Local interactions in the same lattice pull clock frequency negative while interactions between atoms on neighboring lattice sites pull clock frequency positive. By adjusting the atomic confinement, or tightness, of the lattice, researchers can balance these two counteracting forces to increase clock sensitivity.

Image Credit
Steven Burrows/Rey and Ye groups

Atomic clocks are essential in building a precise time standard for the world, which is a big focus for researchers at JILA. JILA and NIST Fellow Jun Ye, in particular, has studied atomic clocks for two decades, looking into ways to increase their sensitivity and accuracy. In a new paper published in Science Advances, Ye and his team collaborated with JILA and NIST Fellow Ana Maria Rey and her team to engineer a new design of clock, which demonstrated better theoretical understanding and experimental control of atomic interactions, leading to a breakthrough in the precision achievable in state-of-the-art optical atomic clocks.

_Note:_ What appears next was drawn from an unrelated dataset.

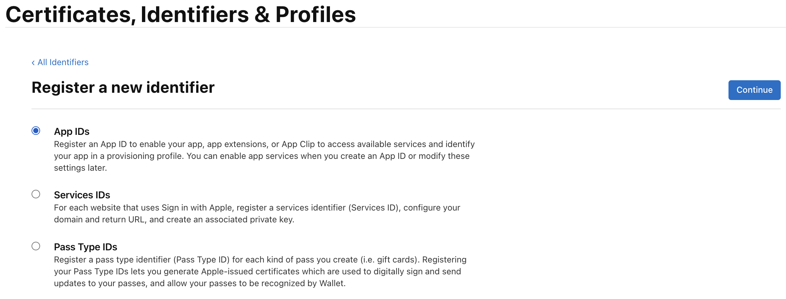Click the '(i.e. gift cards)' text

coord(390,260)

Balancing Atomic Interactions

To build a better atomic clock, the researchers had to suppress different kinds of systematics, or statistical uncertainties. One was atomic motion. To prevent such types of errors, atoms in clocks are typically trapped in an array of pancake-shape traps made by light (a one-dimensional optical lattice).  Nevertheless, the trapping light itself can also introduce additional errors. Moreover, since atoms inside the traps can bump into each other, these collisions can further generate what are called density shifts, or changes in the clock ticking rate due to the presence of other atoms in the array. Ye, explains “The original JILA strontium 1D lattice clock was oriented vertically, and the trap depth was always sufficiently strong to prevent any tunneling between adjacent sites. This led to two important systematic effects in the traditional 1D optical lattice clocks, the lattice light shift and the atomic density shift. Near the end of 2019, we decided to rebuild the JILA 1D lattice clock and after an extensive systematic evaluation run, we decided to use an intra-vacuum optical cavity to support a very shallow optical lattice oriented vertically.  In such a lattice, the delocalized atomic wavefunctions are described as Wannier-Stark states. An immediate outcome based on the use of shallow optical lattice is the drastic improvement of the atomic coherence, reaching tens of seconds. This was made possible by the reduced light scattering in the lattice, and the reduced atomic density due to the expanded trapping volume.”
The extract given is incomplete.